» **Exercise details**
Filter the entries, keeping every line with the string "will".

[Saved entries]

■ ■ ■ ■ ■

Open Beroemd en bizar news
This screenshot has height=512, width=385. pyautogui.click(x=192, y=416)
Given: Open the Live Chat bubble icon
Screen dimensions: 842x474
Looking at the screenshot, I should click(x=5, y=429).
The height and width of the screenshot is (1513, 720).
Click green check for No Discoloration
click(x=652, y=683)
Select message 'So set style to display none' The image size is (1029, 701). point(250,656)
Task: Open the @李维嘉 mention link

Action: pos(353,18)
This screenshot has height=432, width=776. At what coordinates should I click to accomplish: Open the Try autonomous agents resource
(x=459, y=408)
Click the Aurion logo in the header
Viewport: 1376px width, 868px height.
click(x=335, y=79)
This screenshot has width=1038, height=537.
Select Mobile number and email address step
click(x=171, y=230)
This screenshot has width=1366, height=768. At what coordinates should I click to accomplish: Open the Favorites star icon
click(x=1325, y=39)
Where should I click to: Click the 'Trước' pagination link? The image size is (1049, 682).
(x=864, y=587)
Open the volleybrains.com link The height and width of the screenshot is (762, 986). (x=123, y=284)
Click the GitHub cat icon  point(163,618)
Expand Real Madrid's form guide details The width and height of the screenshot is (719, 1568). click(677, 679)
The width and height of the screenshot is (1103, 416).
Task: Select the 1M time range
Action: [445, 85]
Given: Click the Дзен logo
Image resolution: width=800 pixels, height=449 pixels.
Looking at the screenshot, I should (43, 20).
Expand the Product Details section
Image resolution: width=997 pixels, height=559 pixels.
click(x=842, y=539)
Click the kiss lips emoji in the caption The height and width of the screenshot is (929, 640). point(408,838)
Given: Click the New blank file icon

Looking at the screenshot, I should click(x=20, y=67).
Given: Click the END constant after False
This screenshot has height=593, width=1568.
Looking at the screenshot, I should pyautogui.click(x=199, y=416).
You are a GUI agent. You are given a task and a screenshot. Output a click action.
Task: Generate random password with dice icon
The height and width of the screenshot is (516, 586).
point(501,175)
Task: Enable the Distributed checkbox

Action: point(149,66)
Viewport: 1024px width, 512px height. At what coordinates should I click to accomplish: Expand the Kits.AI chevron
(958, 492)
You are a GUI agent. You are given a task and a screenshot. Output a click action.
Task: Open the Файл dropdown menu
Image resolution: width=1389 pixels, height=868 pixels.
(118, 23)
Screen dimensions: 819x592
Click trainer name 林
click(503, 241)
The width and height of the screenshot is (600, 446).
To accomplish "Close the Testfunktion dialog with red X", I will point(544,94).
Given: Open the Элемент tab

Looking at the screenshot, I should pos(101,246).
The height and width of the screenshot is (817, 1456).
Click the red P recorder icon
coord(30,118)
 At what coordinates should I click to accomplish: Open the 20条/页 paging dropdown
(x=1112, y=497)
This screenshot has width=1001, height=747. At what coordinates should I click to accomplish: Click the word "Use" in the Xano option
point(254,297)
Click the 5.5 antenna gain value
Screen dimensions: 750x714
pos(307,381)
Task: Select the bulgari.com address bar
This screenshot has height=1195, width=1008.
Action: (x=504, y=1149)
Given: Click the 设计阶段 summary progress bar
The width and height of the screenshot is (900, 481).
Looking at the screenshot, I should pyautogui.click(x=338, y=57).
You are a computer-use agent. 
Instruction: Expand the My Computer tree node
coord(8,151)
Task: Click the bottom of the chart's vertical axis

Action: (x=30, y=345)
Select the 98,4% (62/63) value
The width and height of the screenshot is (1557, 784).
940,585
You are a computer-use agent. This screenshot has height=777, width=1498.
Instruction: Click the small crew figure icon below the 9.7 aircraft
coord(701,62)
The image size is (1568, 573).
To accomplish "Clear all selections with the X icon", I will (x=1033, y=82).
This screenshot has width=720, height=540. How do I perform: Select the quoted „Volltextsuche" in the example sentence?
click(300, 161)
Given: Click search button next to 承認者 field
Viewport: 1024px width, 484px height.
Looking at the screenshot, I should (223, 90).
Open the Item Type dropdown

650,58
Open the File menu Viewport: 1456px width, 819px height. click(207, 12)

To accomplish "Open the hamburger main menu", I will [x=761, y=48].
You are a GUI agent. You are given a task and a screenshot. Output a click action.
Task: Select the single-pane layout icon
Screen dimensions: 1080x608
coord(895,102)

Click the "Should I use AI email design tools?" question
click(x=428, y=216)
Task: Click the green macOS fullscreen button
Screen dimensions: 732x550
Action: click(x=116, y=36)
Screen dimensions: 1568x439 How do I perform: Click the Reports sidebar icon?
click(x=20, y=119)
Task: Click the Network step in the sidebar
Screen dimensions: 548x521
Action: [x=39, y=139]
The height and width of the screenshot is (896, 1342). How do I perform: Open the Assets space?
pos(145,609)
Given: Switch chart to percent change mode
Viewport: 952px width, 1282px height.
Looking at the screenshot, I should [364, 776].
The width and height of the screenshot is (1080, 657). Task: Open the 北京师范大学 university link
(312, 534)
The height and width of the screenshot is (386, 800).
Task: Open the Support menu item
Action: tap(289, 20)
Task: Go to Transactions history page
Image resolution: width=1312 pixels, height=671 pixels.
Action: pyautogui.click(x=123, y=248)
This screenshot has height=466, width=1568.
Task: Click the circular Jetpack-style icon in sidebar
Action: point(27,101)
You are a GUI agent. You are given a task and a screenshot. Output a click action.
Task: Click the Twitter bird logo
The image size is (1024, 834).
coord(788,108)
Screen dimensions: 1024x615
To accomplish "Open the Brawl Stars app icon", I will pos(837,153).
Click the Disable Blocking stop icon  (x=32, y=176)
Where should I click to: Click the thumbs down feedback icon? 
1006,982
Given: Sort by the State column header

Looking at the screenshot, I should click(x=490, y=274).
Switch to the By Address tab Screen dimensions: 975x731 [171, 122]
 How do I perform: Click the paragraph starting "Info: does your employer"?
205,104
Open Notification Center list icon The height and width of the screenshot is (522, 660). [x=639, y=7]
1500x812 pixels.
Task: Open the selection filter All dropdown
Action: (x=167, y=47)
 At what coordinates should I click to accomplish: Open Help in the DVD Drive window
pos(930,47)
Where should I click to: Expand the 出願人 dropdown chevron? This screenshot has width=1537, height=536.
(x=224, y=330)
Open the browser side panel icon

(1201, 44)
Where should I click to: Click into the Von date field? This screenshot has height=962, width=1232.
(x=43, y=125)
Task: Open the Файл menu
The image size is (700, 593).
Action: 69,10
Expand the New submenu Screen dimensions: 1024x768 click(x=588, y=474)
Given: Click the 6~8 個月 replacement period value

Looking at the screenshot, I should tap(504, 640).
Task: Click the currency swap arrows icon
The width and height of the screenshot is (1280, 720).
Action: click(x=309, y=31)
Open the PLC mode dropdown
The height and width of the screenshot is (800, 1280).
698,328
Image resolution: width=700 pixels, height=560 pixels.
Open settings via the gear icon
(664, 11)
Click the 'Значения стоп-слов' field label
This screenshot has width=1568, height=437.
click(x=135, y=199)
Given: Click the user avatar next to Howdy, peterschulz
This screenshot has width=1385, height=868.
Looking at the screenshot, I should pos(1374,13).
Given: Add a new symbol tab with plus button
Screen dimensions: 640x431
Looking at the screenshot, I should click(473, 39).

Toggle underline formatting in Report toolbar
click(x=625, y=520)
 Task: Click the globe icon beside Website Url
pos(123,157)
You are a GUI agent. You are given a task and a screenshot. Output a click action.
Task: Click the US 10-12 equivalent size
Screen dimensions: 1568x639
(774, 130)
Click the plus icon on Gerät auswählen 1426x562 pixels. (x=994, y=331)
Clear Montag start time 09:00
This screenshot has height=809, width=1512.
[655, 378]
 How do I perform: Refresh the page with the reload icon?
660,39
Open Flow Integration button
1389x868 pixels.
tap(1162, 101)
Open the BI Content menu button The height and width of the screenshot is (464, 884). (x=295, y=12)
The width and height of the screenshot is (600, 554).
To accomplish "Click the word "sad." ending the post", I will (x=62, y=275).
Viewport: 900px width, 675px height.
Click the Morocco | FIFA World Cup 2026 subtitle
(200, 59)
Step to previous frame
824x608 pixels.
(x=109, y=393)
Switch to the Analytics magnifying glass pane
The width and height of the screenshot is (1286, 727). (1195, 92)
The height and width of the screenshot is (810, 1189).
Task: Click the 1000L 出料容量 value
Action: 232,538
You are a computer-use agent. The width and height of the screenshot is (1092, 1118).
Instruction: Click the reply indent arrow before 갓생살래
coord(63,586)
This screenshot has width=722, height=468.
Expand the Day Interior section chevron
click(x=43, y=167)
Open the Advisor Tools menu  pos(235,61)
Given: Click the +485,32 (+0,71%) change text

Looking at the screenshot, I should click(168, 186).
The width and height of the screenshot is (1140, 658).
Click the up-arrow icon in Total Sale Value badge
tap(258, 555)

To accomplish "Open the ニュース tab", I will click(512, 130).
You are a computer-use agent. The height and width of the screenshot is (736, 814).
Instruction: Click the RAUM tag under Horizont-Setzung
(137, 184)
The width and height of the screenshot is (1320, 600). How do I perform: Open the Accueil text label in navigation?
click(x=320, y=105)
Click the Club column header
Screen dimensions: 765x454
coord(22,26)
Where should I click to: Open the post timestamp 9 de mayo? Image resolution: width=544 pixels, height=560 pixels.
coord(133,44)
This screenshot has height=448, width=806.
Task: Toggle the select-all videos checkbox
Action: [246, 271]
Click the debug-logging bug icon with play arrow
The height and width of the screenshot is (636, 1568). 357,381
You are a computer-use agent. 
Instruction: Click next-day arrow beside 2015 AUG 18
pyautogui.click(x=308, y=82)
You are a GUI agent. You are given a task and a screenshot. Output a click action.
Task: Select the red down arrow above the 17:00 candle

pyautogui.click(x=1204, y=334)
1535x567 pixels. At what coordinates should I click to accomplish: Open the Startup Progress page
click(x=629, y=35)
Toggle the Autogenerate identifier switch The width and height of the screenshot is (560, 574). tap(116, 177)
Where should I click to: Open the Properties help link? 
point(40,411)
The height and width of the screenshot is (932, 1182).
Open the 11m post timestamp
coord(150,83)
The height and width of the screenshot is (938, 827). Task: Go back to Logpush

■ ■ ■ ■ ■

» **Exercise result**
To accomplish "Close the Testfunktion dialog with red X", I will point(544,94).
To accomplish "Clear all selections with the X icon", I will (x=1033, y=82).
To accomplish "Open the hamburger main menu", I will [x=761, y=48].
To accomplish "Open the Brawl Stars app icon", I will pos(837,153).
To accomplish "Click the word "sad." ending the post", I will (x=62, y=275).
To accomplish "Open the ニュース tab", I will click(512, 130).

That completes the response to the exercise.